Check that the server shows a green dot in Cursor Settings > Tools & MCP. If it shows a red dot, open the Output panel (Cmd+Shift+U on Mac, Ctrl+Shift+U on Windows), select MCP from the dropdown, and read the startup error. The most common causes are: Node.js not installed or not on your PATH, a missing or incorrect SCRAPERCITY_API_KEY, or a JSON syntax error in mcp.json.

Tools are visible in settings but Cursor never calls them

Make sure you are using Agent mode in Composer. MCP tools are only called in Agent mode - they are not available in regular Cursor chat. Switch the mode toggle in the Composer panel to Agent before sending your prompt.

Server shows a green dot but tools keep failing

Test your API key by running npx scrapercity wallet in your terminal. If that returns an error, the key is invalid or expired - generate a new one from app.scrapercity.com/dashboard/api-docs. Also confirm that the env block in mcp.json is using the key name SCRAPERCITY_API_KEY exactly as shown.

Cursor asks to run a tool but the call times out

For most scrapers this is expected behavior - Apollo scrapes take 11-48+ hours and Cursor may time out waiting. Ask Cursor to save the run ID to a file in your project, then start a new session later and ask it to poll that run ID and download results. You can also set a webhook to get notified when the scrape completes.

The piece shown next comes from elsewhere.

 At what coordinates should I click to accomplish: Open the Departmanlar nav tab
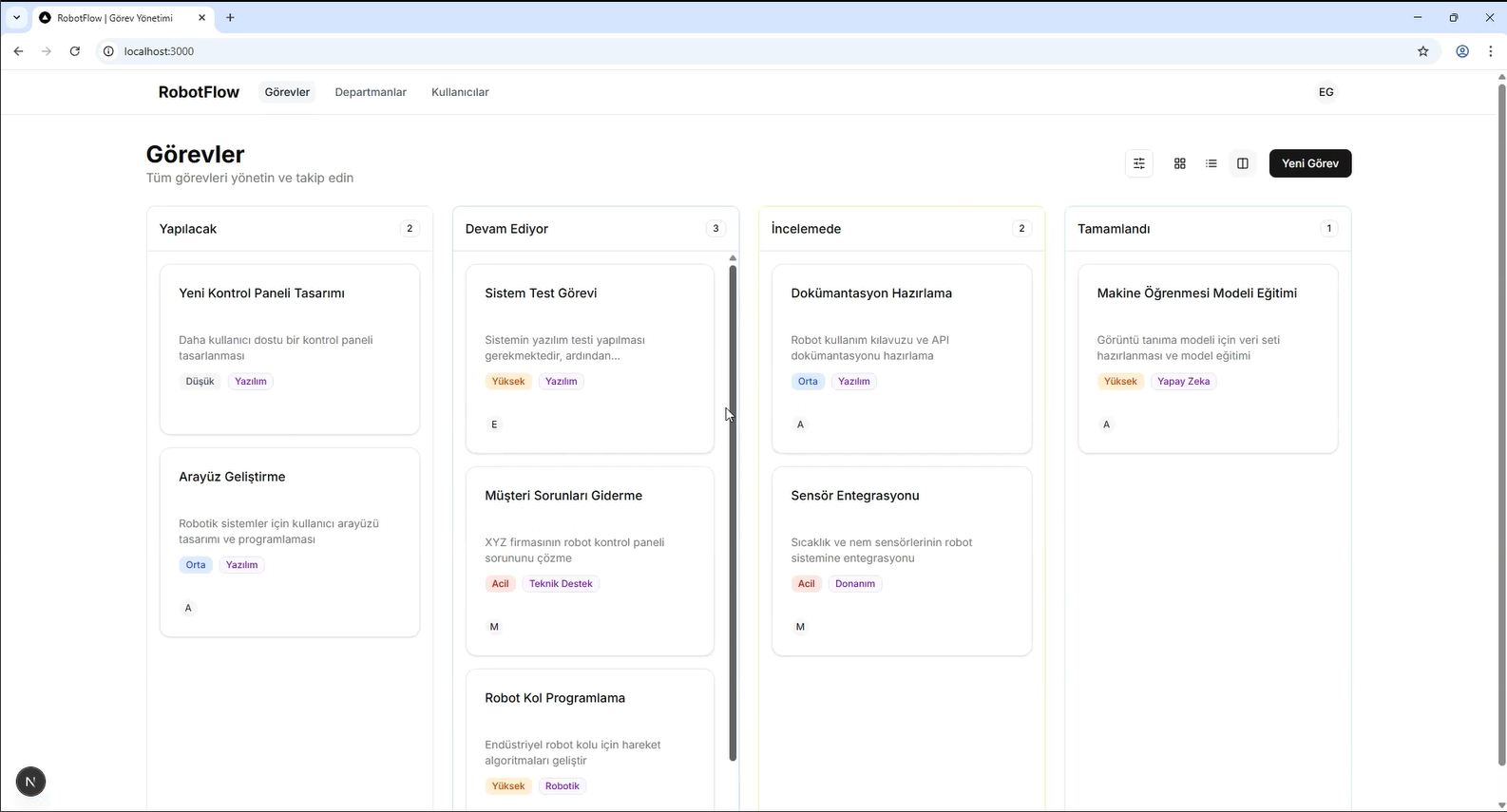click(x=371, y=92)
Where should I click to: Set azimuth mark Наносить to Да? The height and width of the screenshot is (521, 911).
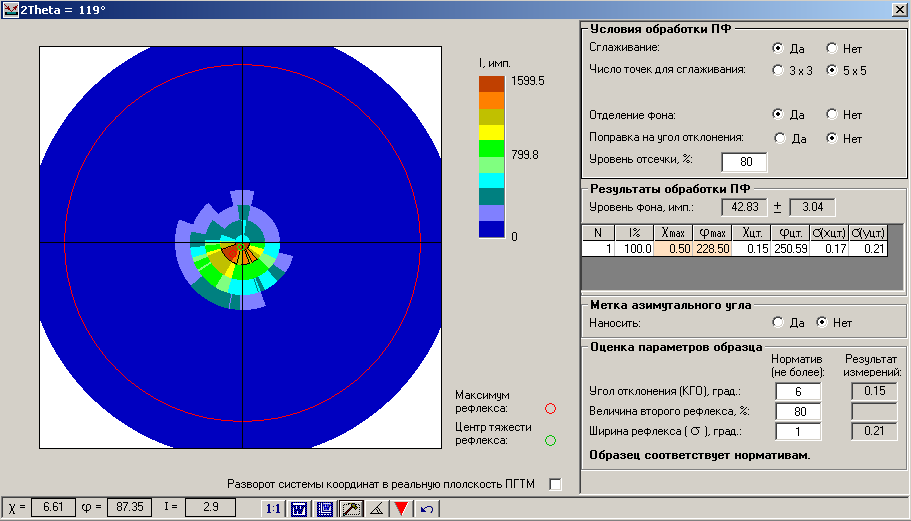pos(779,323)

mcp.json changes are not taking effect

Cursor loads the MCP config on startup. After editing mcp.json, you must fully restart Cursor (not just reload the window) for changes to take effect. You can also click the Reload button next to the server in Cursor Settings > Tools & MCP.

Duplicate request error from the ScraperCity API

ScraperCity blocks identical requests submitted within 30 seconds to prevent duplicate charges. If Cursor retries a failed tool call immediately with the same parameters, it will get a duplicate protection error. Wait 30 seconds before retrying, or change a parameter slightly (e.g. adjust the result limit by 1).